Biomedical Concept Association and Clustering Using Word Embeddings

2019-02-12T18:09:17Z (GMT) by Setu Shah
Biomedical data exists in the form of journal articles, research studies, electronic health records, care guidelines, etc. While text mining and natural language processing tools have been widely employed across various domains, these are just taking off in the healthcare space.

A primary hurdle that makes it difficult to build artificial intelligence models that use biomedical data, is the limited amount of labelled data available. Since most models rely on supervised or semi-supervised methods, generating large amounts of pre-processed labelled data that can be used for training purposes becomes extremely costly. Even for datasets that are labelled, the lack of normalization of biomedical concepts further affects the quality of results produced and limits the application to a restricted dataset. This affects reproducibility of the results and techniques across datasets, making it difficult to deploy research solutions to improve healthcare services.

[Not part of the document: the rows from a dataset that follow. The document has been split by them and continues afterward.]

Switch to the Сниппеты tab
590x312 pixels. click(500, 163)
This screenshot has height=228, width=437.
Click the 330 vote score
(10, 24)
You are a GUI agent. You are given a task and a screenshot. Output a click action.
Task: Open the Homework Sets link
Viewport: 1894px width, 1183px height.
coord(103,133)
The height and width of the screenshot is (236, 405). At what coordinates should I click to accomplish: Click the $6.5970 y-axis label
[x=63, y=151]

The research presented in this thesis focuses on reducing the need to create labels for biomedical text mining by using unsupervised recurrent neural networks. The proposed method utilizes word embeddings to generate vector representations of biomedical concepts based on semantics and context. Experiments with unsupervised clustering of these biomedical concepts show that concepts that are similar to each other are clustered together. While this clustering captures different synonyms of the same concept, it also captures the similarities between various diseases and the symptoms that those diseases are symptomatic of.

To test the performance of the concept vectors on corpora of documents, a document vector generation method that utilizes these concept vectors is also proposed. The document vectors thus generated are used as an input to clustering algorithms, and the results show that across multiple corpora, the proposed methods of concept and document vector generation outperform the baselines and provide more meaningful clustering. The applications of this document clustering are huge, especially in the search and retrieval space, providing clinicians, researchers and patients more holistic and comprehensive results than relying on the exclusive term that they search for.

At the end, a framework for extracting clinical information that can be mapped to electronic health records from preventive care guidelines is presented. The extracted information can be integrated with the clinical decision support system of an electronic health record. A visualization tool to better understand and observe patient trajectories is also explored. Both these methods have potential to improve the preventive care services provided to patients.